Nenek terbatuk…. “.. mau berangkat sekolah”? 

“Iya nek”, seraya mengenakan sepatu hitam lusuhnya penuh tambal dan sebelah kiri yang tampak menganga karena belum sempat ia perbaiki
.
‘Kenapa cepat sekali”?

“Nek…. pagi ini Dian mesti kudu cepat datang kesekolah”. “Soalnya Dian bertugas sebagai pembaca teks Pancasila dalam upacara bendera kali ini”..,  ucapanya bangga.

       Neneknya perlahan tersenyum, sebelum mulai batuk lagi. kalau sekiranya ia tidak sakit dan bisa berdiri dari ranjangnya mungkin sudah di peluknya cucunya yang mungil itu dengan haru.

    Disaat teman-temannya menghindar bila ditugaskan sebagai pelaksana upacara bendera, tetapi tidak bagi Dian. ada sesuatu kebanggaan dan tanggung jawab tersendiri baginya. ia memang gadis kecil yang memiliki semangat nasionalis yang baik dan ulet sang almarhum ayahnya selalu mengajarkan untuk mencintai Indonesia, dan menjaga Indonesia apapun yang terjadi.

      Dian bersekolah di SD Negeri 09 Tanjung Tujuh, barangkali jaraknya ratusan kilometer dari ibu kota Negeri ini. ia dan teman-temannya  butuh berjalan 2,5 kilometer untuk menuju sekolah, mereka mesti melewati perbukitan, hutan  dan jalan tanah yang tak jarang sangat becek apalagi musim hujan seperti sekarang.

    Pagi itu dian dan teman teman sampai di sekolahnya.
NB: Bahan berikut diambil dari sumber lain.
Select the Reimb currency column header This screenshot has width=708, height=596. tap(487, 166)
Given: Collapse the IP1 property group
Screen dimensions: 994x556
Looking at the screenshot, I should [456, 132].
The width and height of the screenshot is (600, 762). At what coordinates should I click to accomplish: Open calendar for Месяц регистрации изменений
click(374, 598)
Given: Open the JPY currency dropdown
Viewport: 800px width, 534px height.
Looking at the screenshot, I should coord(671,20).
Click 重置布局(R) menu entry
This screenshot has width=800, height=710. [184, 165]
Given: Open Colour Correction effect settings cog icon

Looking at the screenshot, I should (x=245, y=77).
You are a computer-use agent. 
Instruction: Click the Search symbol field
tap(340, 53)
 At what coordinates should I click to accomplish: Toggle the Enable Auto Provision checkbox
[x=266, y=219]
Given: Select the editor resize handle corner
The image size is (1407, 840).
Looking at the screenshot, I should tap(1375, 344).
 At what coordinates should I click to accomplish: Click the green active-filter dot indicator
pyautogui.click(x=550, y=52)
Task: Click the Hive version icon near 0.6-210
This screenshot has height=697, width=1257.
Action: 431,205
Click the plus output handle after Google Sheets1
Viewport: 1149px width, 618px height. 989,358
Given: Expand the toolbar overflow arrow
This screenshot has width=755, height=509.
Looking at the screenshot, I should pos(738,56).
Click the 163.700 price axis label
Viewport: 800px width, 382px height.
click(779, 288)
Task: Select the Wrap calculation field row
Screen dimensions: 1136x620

Sebuah sekolah yang nampak dinding-dindingnya bewarna cokelat kusam, papan tulis kapur di depan kelas yang setengahnya sudah begitu rusak, bagian atap ruangan nampak lobang-lobang menganga di tengah kelas. Disaat hujan para siswa tak jarang harus “bergeser-geser” menghindari percikan air yang masuk ke ruangan kelas.

    Siswa siswi pun nampak berkumpul ke tengah lapangan, jumlahnya tak sampai seratusan.
Saat Upaca bendera, sampailah giliran dian membaca pancasila, dengan tanpa teks ia membaca poin-perpoin pancasila dengan hitmat, suaranya lantang, setelah poin ke empat ia tiba-tiba terhenti. matanya berkaca-kaca tak tertahankan cairan bening di sudut matanya menetes perlahan.butuh persekian detik ia menyelesaikan “sila kelima itu”

 “KEADIALAN SOSIAL BAGI SELURUH RAKYAT INDONESIA”

dengan penghayatan dan sedikit terisak’ dian menyudahi tugasnya dan kembali ketempat.
Upacara bendera selesai, para siswa-siswipun bubar dan memasuki kelas masing-masing. saat memasuki ruangan kelas tiba-tiba Dian disapa oleh buk Mita guru Ilmu Pengetahuan Alam sekaligus wali kelasnya. Bu Mita menepuk pundak gadis kecil itu dengan senyum yang bijaksana, ia bertanya lembut;

“nak tadi saat membaca isi pancasila kenapa kamu nampak begitu sedih dan menangis”??, gadis kecil itu tertunduk dan kemudian menjawab.

“Bu”…. apakah kita hidup di Negara yang Adil”?Tanya Dian, anak kecil berumur 12 tahun yang selain sekolah perkerjaannya menjual lemper pisang buatan neneknya itu.

Buk mita mengehela nafas, tersenyum dan mengusap lembut kepala anak berkerudung itu.

” Anak ku “ 
 suatu saat kamu akan mengerti dan akan menjadi tugasmu untuk membenahi negeri ini “belajarlah yang tekun, raih cita-citamu dan perlahan betulkan negeri ini..sayang”

      Mungkin gadis kecil itu hanya diam, heran dan sedikit mengerutkan kening. Mengapa keadilan membuat keluarganya tidak dapat bantuan, kenapa keadilan ia  dan teman-teman tak dapat akses yang baik untuk menuju kesekolahnya, kenapa keadilan membuat ia dan teman-teman harus basah kuyup oleh air hujan ditengah asik belajar dikelas, kenapa keadilan membuat ia harus terpaksa meracik minuman obat tradisional sendiri tanpa ada bantuan pengobatan dari negeri ini, kenapa kesejahteraan rakyat (anak-anak) hanya bisa ia temukan di sinetron-sinetron yang pernah ia tonton di rumah Ani temannya??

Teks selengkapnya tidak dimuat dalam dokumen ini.